Konsep tata kelola kota yang berorientasi bisnis ala kapitalisme, bukan periayahan (pengurusan) terhadap urusan masyarakat dan perlindungan anak, juga masih dominan. Pembangunan besar-besaran mal sebagai icon bisnis di berbagai kawasan, adalah fakta telanjang yang tak terbantahkan. Pada 2016 saja, ada 20-an mal yang beroperasi di kawasan Kota dan Kabupaten Bekasi. Pada 2019, rencananya akan beroperasi Grand Dhika City Mall yang dikembangkan Adhi Persada Property. Selanjutnya pada tahun 2020 akan ada empat tambahan mal baru di Bekasi yaitu Plaza Indonesia Jababeka di daerah Cikarang yang dikembangkan Plaza Indonesia Realty & Graha Buana Cikarang yang masih dalam tahap konstruksi, dan tiga lainnya, yakni Kota Harapan Indah, Shopping Mall at Kota Wisata dan AEON Mall Deltamas, saat ini masih dalam tahap perencanaan. Wow!

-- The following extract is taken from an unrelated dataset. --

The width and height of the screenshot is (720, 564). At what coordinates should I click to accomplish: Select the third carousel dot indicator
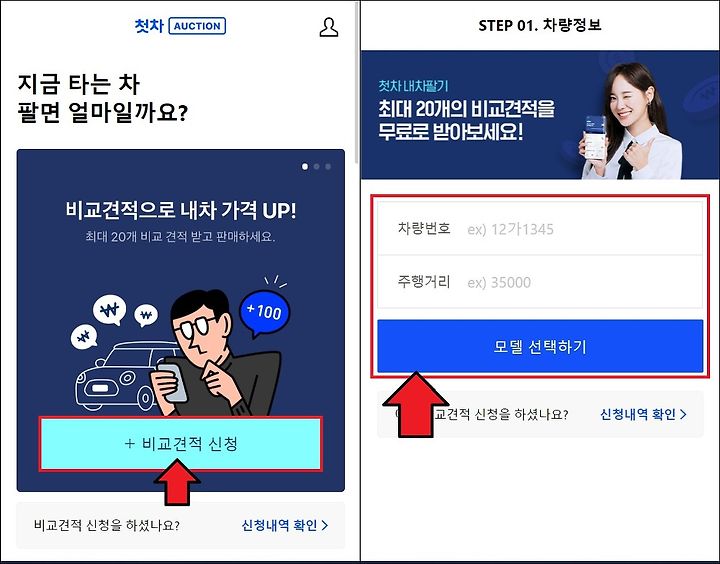(328, 167)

Tata kelola kota yang juga masih belum mampu menyangga kebutuhan sanitasi, jalan, dan transportasi masal bagi populasi penduduk yang tinggi, menyebabkan kemacetan, polusi, juga banjir. Problem ini tentu mempengaruhi lingkungan sebagai area tumbuh kembang anak.
Bayangkan, dengan kondisi carut-marut problem kota semacam itu, ke mana anak-anak kita akan mencari tempat ‘berlindung’ sementara nyaris tak ada ruang bagi mereka untuk tumbuh dan bersemi menjadi generasi ideal nan kamil?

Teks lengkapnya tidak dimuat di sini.